+++ DATASET EXTRACT +++

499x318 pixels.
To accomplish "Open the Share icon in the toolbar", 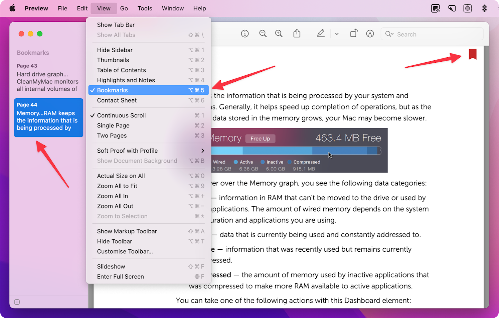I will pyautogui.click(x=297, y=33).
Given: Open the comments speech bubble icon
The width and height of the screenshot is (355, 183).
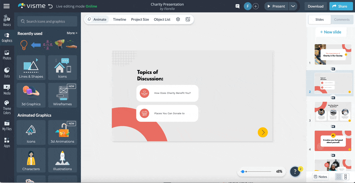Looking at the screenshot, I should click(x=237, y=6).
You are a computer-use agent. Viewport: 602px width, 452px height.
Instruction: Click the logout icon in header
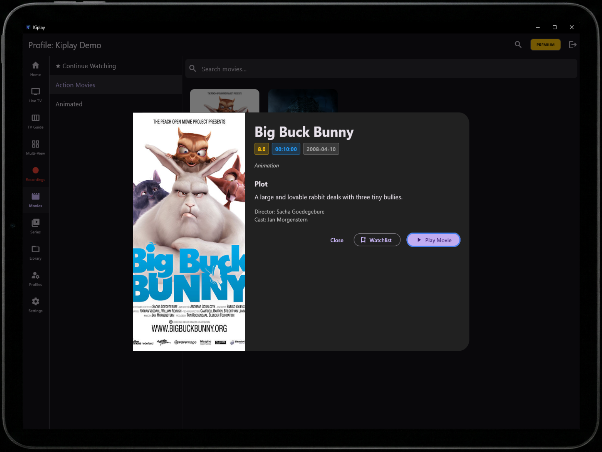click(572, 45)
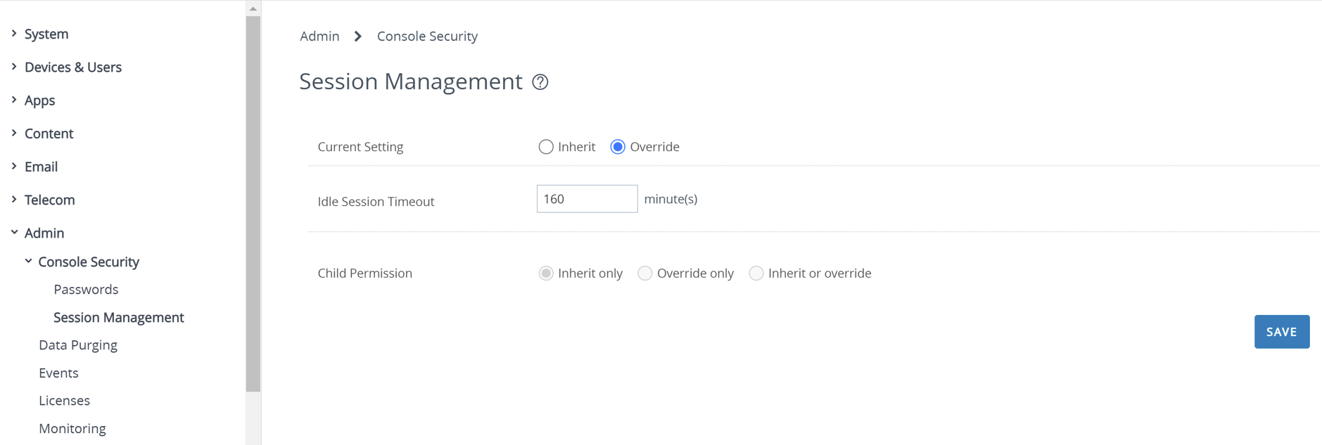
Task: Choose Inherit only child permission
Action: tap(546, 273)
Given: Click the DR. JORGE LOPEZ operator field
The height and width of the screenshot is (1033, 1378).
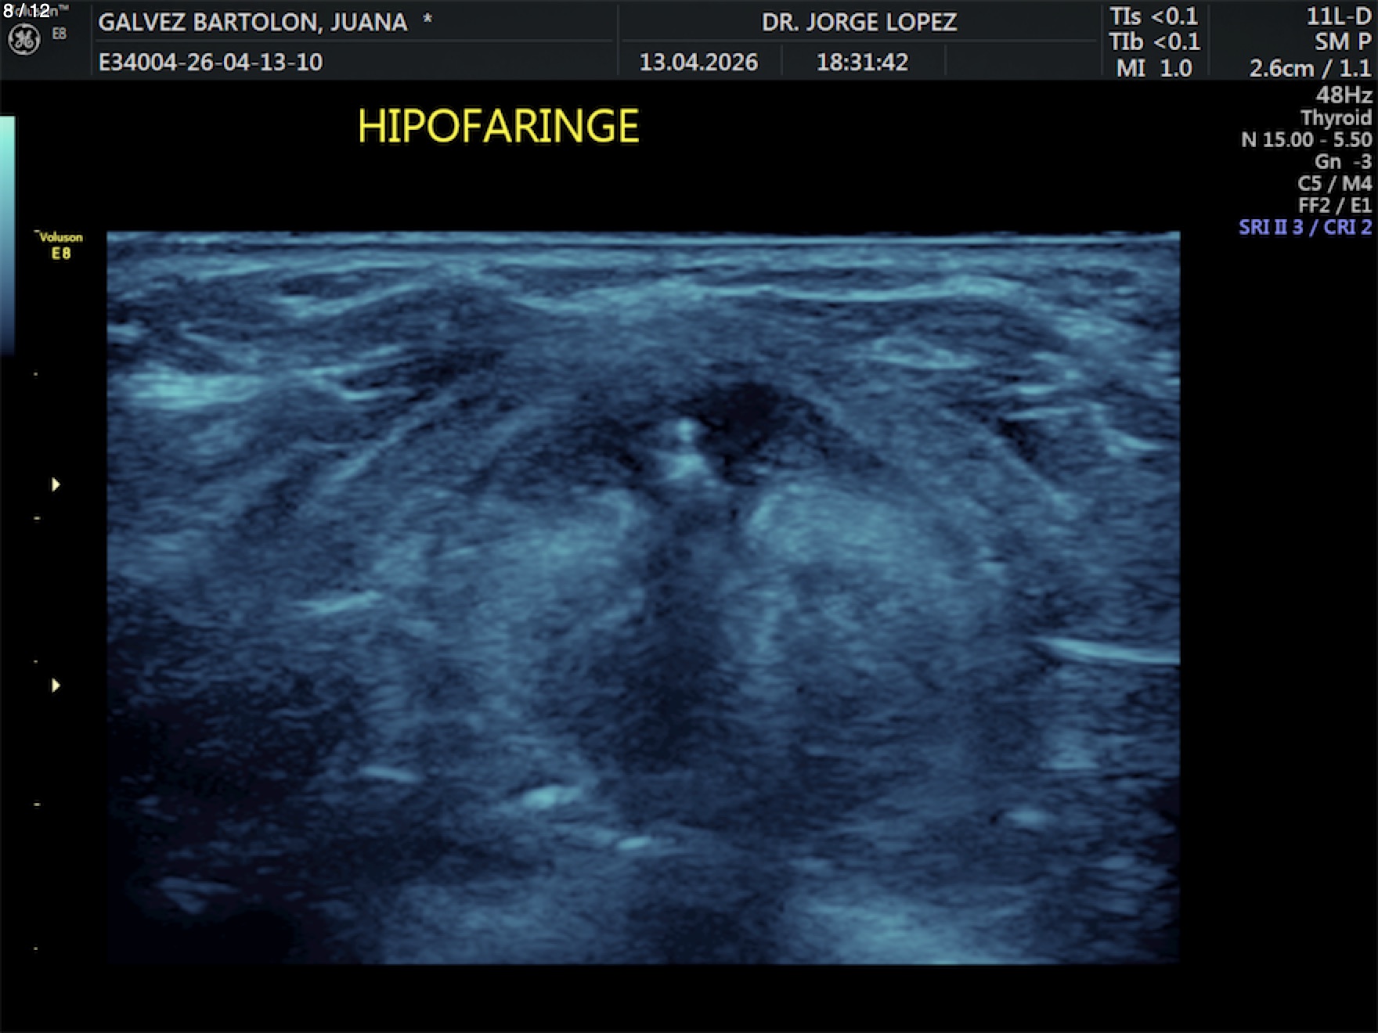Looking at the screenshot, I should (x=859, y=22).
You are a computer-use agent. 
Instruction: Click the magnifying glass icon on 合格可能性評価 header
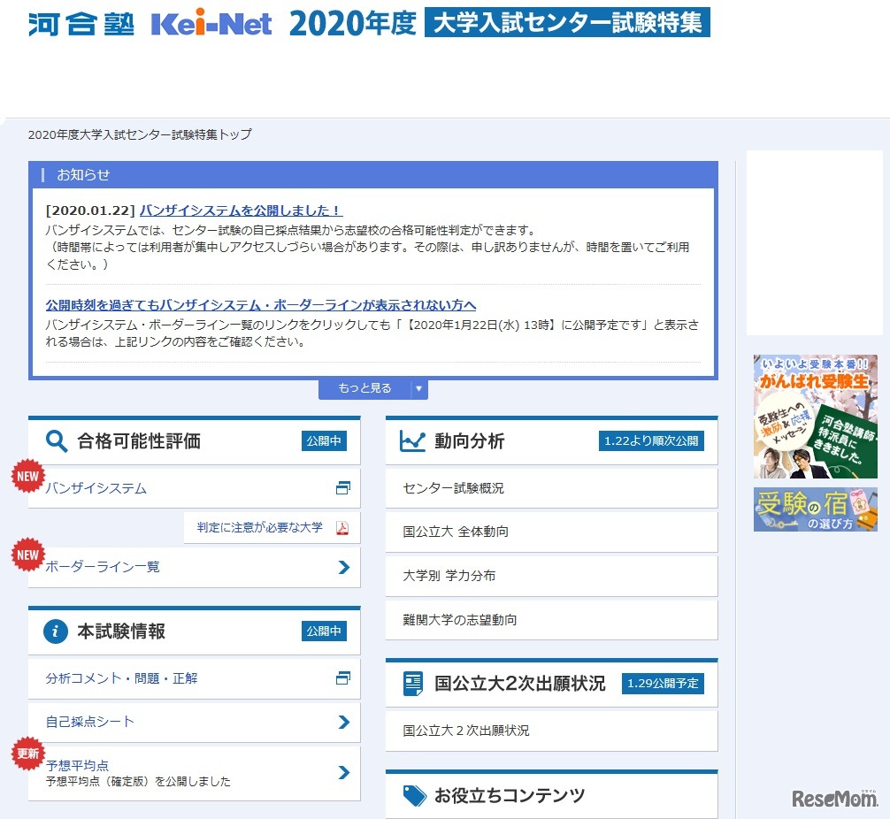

+++

● BRIEF:
Transcribe exactly the lines running from the line with "The height and" to the last line of the entries. Pictures stay out of the copy.

● ANSWER BOX:
The height and width of the screenshot is (1033, 1378).
Looking at the screenshot, I should (x=859, y=22).
You are a computer-use agent. 
Instruction: Click the magnifying glass icon on 合格可能性評価 header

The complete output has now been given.